C'est la voisine de chambrée. Lili lui répond, la voix pâteuse et ensommeillée :

— J'arrive... Merci.

Après avoir baillé tout son saoul, Lili s'assoit sur son lit. La jeune fille a l'impression de s'éveiller d'un long et agréable rêve. Pourtant, avec sa fenêtre mal refermée, force est de constater, qu'Alex est bien venu dans sa chambre discuter une bonne partie de la nuit. L'adolescente s'habille en hâte pour rejoindre le bâtiment principal.

Tout le monde est déjà prêt pour la petite randonnée matinale. Même heure, mêmes geignements qui s'amenuisent rapidement. Les discussions vont bon train tout le long du trajet, sauf pour quelques récalcitrants qui continuent à se lamenter, jusqu'à l'arrêt forcé devant la cascade. Ce silence ressource toujours autant Lili. Ses pensées flottent vers Alex. Elle revoit son visage, ses gestes, ses yeux. Des étincelles électrisent son corps, la réchauffant au passage. Elle a envie de bouger, de sauter. Et même de danser ! Moi, Lili danser ? Le glas du départ ramène la jeune fille au moment présent et le groupe se met en branle pour entamer le chemin du retour.

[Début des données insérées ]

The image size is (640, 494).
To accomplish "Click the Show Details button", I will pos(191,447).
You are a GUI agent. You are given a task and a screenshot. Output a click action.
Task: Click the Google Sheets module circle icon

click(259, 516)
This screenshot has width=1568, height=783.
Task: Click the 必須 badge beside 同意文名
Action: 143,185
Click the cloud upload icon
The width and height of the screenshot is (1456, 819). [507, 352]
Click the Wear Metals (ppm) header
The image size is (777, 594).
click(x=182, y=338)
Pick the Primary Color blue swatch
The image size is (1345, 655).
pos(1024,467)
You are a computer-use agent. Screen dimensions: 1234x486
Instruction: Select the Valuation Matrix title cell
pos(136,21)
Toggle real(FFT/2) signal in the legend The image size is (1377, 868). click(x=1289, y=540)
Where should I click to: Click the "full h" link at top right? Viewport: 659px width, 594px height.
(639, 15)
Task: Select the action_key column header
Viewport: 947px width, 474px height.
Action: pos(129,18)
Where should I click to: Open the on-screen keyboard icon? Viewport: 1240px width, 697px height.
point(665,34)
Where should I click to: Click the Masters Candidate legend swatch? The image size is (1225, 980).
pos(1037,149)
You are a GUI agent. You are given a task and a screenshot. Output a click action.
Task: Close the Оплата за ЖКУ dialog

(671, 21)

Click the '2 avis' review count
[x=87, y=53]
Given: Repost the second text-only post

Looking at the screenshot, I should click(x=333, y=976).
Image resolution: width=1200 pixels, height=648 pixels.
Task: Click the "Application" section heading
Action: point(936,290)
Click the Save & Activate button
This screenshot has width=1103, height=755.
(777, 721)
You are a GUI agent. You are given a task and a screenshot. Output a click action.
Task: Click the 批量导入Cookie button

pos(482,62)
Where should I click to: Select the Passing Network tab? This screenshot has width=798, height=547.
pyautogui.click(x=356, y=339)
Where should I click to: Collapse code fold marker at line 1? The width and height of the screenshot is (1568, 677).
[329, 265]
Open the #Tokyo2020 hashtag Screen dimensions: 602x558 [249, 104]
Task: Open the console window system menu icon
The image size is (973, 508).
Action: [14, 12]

Le trajet est dédié aux tracas de Maéline dans le camp : où trouver du maquillage car elle a cassé son rouge à lèvres, comment accéder au téléphone du camp pour discuter avec son chéri... Elle n'a plus le temps de penser à Alex.

Avant d'entrer dans la salle du petit-déjeuner, Lili passe par les toilettes. Elle laisse son esprit repartir dans cette douce rêverie de la nuit qui vient de s'écouler. Elle remplit son plateau et voit Maéline, déjà installée, lui faire de grands signes avec les bras. Soudain, une voix venant de derrière la surprend :

— Bien dormi ?! Moi, j'ai la tête dans l'cul.

— Oh, Salut Alex.

En voyant sa tête qui ressemble plus à un robot somnolent qu'à un être humain, elle ne peut s'empêcher de pouffer.

— En effet, on dirait un zombie !

— C'est pas cool de se moquer.

Et s'appuyant à moitié sur elle, il la pousse vers la table où il s'affale sans plus de cérémonies.

— Salut Lili. Salut Alex, t'as mauvaise mine ! lance Maéline.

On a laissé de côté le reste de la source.